Target position records
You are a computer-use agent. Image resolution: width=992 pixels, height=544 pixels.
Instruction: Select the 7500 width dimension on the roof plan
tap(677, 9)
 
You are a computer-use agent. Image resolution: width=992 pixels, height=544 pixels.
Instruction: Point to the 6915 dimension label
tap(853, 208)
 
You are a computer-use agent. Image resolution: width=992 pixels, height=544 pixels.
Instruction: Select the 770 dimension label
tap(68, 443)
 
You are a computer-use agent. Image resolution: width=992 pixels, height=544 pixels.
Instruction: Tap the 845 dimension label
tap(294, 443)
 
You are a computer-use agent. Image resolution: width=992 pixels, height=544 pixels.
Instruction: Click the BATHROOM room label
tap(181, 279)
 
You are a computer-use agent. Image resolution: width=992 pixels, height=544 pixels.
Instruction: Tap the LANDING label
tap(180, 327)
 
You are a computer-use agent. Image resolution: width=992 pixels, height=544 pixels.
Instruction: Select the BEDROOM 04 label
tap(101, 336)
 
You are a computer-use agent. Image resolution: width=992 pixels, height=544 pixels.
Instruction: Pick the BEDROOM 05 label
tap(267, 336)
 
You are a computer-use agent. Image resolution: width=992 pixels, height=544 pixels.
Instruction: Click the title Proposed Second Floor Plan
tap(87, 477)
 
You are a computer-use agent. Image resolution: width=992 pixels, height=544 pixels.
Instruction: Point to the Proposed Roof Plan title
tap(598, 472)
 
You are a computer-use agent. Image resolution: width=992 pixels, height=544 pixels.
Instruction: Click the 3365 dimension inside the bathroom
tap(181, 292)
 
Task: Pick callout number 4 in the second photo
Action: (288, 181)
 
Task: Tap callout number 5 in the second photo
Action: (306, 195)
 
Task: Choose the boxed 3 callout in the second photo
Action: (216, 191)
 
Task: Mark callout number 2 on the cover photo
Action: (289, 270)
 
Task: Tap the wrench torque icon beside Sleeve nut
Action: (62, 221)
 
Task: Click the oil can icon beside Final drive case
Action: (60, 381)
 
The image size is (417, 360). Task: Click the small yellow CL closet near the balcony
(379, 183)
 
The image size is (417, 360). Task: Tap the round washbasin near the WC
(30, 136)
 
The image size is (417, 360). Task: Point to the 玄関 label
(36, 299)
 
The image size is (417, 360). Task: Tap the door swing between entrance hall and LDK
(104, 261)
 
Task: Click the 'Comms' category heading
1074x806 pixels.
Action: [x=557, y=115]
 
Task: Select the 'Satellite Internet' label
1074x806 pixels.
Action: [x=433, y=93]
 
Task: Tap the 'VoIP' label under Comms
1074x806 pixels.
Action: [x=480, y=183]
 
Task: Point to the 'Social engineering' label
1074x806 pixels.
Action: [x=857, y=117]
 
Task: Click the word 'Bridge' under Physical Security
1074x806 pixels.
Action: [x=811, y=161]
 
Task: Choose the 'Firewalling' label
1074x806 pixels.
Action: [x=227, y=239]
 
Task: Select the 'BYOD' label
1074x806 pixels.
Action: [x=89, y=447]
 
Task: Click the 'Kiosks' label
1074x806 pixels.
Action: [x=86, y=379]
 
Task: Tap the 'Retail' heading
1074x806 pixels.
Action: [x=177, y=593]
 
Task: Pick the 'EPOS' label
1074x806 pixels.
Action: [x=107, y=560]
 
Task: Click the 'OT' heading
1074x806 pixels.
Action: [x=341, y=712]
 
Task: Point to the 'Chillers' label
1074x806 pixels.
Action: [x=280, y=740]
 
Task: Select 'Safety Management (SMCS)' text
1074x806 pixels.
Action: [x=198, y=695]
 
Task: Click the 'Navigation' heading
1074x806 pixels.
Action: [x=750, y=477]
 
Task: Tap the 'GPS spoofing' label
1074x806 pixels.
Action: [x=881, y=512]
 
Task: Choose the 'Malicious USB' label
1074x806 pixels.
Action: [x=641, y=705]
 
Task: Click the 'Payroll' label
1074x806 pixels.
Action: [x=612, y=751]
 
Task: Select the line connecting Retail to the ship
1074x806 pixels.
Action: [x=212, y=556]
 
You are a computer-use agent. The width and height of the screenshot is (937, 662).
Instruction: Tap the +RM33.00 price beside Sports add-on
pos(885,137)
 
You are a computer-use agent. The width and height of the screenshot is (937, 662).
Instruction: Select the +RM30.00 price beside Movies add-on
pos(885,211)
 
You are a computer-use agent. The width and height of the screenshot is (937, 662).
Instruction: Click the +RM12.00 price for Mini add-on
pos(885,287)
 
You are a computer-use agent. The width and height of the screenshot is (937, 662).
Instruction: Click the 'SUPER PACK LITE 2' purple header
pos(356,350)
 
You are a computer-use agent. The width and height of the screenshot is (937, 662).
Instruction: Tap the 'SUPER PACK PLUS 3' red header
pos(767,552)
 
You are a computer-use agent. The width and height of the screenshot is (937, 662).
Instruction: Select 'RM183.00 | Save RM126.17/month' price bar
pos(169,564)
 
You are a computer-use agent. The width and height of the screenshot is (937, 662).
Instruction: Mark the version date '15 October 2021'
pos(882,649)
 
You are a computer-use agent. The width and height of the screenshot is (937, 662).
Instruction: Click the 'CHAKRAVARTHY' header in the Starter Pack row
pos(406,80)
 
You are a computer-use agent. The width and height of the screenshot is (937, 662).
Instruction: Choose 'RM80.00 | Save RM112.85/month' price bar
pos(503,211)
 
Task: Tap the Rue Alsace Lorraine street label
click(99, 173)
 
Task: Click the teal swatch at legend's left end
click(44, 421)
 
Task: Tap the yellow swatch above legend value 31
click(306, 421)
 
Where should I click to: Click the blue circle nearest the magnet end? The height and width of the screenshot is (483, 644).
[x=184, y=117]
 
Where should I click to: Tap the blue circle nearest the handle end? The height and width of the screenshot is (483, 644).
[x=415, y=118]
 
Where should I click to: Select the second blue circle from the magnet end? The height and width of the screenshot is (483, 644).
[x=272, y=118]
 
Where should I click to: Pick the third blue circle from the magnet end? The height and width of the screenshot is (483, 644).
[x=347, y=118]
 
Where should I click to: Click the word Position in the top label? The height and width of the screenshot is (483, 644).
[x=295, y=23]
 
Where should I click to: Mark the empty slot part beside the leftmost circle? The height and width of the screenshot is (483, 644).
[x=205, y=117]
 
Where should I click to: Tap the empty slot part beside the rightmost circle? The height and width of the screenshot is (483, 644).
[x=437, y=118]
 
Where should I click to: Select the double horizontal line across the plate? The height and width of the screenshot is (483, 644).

- [GOAL OF THE EXERCISE] Collect each line of the entries above that contains the string "Save". Case counts, so only exact uppercase and lowercase matches qualify.

- [PROBLEM SOLUTION]
Instruction: Select 'RM183.00 | Save RM126.17/month' price bar
Instruction: Choose 'RM80.00 | Save RM112.85/month' price bar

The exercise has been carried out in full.